While in Kuala Lumpur last month, he and Malaysian Prime Minister Abdullah Ahmad Badawi pledged to seek new areas of cooperation, signalling a mutual desire to take relations in fresh directions despite unresolved bilateral issues.
No image problem
IN JAKARTA earlier this month, he and Indonesian President Susilo Bambang Yudhoyono agreed to move bilateral ties forward, with economic issues as the glue to cement links further.
Dr Yudhoyono also said that he found Mr Lee 'as bright and vibrant as the city state you lead'.
Mr Lee is currently in Chile attending the Apec leaders' meeting.
So real was the concern over Mr Lee's image that a committee led by a Cabinet minister was reportedly formed to take charge of this in his first few months in office.
If so, they may have found themselves with surprisingly little to do after Mr Lee's stellar performance at his first Rally address. The image question has since faded away.
Few could have predicted such a turn of events, especially when just over a year ago, Senior Minister Goh Chok Tong felt the need to address, during his Rally speech, the issue of his successor's 'no-nonsense, uncompromising and tough' public persona.
But in his first two speeches as PM, Mr Lee skilfully showed a different side of his personality.
In both, he came across as warm, open and down-to-earth, notes veteran MP Dr Wang. 'There is a major shift in the ground regarding his public persona. The outcome is very positive,' he says.
A prime minister's first 100 days in office provides but a glimpse of the leader he will be. It provides scant indication of what his legacy will look like.
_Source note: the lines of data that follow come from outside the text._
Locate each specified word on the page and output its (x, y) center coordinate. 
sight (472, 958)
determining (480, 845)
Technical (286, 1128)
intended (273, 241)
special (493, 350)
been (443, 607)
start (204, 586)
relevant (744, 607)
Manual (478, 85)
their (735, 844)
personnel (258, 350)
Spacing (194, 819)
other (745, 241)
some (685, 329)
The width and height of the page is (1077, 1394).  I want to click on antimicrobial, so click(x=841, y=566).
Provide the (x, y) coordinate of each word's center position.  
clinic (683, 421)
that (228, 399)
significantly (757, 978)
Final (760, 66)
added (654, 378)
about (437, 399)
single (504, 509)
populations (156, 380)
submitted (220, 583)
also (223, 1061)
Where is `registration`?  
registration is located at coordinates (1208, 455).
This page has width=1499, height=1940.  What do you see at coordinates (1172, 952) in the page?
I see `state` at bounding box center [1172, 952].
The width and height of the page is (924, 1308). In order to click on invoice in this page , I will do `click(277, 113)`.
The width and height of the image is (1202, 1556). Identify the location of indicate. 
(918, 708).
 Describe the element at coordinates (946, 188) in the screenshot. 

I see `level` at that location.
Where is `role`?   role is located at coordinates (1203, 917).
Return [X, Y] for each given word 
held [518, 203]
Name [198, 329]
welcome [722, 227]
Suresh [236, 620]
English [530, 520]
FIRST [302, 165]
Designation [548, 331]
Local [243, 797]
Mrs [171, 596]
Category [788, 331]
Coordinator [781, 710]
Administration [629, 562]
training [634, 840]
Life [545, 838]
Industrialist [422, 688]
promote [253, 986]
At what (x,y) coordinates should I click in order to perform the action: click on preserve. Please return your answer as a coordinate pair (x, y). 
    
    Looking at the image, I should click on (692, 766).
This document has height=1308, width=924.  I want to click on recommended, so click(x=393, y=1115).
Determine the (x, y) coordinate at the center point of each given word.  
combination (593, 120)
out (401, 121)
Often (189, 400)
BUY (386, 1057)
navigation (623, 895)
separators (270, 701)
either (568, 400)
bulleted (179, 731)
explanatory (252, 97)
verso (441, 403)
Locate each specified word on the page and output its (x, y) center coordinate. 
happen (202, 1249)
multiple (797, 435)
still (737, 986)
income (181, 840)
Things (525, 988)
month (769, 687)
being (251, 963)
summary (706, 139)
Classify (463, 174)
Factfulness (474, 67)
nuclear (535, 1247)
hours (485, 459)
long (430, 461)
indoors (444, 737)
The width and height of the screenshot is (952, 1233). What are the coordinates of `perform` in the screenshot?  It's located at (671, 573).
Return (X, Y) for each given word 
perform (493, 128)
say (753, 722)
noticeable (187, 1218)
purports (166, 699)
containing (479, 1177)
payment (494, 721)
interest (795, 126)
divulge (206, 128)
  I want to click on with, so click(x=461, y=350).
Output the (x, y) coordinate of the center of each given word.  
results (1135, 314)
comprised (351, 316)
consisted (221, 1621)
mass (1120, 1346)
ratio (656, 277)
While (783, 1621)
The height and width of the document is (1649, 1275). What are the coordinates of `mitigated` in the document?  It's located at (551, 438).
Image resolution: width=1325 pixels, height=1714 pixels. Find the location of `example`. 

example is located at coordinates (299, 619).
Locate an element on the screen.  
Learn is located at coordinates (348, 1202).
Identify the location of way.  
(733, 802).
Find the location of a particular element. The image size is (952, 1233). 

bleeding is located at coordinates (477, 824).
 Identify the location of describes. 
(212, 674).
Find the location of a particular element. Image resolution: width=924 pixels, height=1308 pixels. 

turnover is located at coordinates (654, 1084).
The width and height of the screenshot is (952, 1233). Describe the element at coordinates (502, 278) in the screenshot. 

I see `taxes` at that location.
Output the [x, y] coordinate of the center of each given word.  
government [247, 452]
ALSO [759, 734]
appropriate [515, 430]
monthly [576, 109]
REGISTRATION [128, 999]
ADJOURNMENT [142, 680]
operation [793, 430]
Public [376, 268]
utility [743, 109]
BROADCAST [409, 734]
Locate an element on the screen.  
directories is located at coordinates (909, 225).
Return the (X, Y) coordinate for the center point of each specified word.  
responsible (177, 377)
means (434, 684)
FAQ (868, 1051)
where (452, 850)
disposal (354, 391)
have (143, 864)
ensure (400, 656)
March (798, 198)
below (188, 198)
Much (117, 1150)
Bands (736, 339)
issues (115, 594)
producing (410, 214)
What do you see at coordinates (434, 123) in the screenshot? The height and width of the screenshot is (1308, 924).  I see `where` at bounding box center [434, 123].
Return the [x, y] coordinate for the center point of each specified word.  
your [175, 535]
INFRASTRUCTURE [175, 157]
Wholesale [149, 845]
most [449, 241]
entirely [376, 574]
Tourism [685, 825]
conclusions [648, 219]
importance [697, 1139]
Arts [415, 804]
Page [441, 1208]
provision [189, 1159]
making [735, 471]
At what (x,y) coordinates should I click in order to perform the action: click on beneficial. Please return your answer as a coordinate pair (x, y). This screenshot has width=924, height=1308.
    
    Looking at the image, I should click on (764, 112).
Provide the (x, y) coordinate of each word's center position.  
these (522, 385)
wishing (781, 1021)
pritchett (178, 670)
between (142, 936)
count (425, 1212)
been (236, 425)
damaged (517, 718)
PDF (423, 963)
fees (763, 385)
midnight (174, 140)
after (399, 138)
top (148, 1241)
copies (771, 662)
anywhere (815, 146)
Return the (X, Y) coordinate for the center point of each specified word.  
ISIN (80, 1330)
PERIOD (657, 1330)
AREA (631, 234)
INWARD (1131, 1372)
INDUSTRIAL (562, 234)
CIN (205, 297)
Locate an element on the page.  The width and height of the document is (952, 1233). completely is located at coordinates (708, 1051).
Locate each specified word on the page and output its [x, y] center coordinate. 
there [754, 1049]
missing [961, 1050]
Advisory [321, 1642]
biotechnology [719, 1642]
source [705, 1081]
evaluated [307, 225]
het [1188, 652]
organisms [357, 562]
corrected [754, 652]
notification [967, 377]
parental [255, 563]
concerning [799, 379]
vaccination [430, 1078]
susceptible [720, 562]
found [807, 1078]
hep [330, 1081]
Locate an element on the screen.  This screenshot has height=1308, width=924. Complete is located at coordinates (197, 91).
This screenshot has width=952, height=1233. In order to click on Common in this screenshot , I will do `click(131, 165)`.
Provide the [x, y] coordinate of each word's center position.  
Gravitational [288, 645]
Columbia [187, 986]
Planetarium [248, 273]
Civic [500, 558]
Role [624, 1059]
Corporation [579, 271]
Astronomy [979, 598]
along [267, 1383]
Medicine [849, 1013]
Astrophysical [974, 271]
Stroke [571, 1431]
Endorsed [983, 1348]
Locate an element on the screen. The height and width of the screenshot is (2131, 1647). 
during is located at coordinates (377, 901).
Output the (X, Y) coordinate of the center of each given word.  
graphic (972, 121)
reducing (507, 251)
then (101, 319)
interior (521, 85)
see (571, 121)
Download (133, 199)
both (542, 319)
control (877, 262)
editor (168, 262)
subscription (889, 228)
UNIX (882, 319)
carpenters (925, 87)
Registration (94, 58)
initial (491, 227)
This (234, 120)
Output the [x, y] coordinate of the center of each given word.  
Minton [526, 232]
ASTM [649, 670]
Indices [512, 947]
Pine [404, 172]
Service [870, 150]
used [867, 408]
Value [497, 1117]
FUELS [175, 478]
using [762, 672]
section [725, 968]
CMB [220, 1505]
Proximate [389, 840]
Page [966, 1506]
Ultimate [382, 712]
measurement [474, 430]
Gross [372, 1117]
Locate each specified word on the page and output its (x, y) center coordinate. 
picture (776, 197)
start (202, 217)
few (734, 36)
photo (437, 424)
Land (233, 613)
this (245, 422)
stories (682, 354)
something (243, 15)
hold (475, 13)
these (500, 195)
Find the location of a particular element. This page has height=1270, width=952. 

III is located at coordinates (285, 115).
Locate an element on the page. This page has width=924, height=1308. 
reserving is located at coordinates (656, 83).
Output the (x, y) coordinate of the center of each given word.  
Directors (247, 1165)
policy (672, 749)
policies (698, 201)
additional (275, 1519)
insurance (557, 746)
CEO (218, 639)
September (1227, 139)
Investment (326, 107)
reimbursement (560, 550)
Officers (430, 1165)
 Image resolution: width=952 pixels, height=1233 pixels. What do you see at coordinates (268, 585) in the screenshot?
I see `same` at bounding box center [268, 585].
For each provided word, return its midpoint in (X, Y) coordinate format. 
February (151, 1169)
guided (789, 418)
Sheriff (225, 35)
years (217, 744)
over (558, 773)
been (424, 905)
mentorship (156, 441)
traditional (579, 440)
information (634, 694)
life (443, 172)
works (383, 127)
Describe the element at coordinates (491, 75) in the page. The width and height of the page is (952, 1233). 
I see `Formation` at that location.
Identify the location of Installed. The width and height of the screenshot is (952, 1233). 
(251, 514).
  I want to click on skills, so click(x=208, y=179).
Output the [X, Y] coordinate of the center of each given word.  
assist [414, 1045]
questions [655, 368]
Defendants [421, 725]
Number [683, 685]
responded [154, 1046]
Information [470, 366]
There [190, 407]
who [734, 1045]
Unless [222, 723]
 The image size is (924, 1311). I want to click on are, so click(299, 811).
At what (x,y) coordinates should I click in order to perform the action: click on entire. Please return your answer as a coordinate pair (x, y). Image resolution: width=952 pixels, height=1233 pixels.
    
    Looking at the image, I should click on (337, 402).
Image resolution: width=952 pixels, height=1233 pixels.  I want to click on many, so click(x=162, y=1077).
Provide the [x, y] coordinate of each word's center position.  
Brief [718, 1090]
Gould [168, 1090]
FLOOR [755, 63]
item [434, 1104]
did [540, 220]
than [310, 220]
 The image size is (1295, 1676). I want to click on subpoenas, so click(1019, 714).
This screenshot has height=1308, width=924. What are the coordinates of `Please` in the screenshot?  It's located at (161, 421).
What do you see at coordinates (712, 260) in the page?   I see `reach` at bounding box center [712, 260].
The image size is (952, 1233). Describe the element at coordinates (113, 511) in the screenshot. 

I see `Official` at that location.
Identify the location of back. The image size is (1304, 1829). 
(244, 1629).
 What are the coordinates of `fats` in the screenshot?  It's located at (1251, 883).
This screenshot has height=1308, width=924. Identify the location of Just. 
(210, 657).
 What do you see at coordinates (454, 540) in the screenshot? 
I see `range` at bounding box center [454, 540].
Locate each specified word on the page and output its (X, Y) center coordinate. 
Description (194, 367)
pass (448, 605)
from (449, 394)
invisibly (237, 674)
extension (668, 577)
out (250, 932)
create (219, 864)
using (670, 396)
It does however set the tone for a new government's relationship with the people.
What Mr Lee has managed to do in these three months is give Singaporeans reasons to view the future with fresh optimism.
In the Fortune interview, he described the work of leadership thus:
'To build a nation, you have to do it every generation. You have to rekindle the excitement. That's what we're trying to do.'
He has lit a fire. It remains to be seen how well he stokes the flames.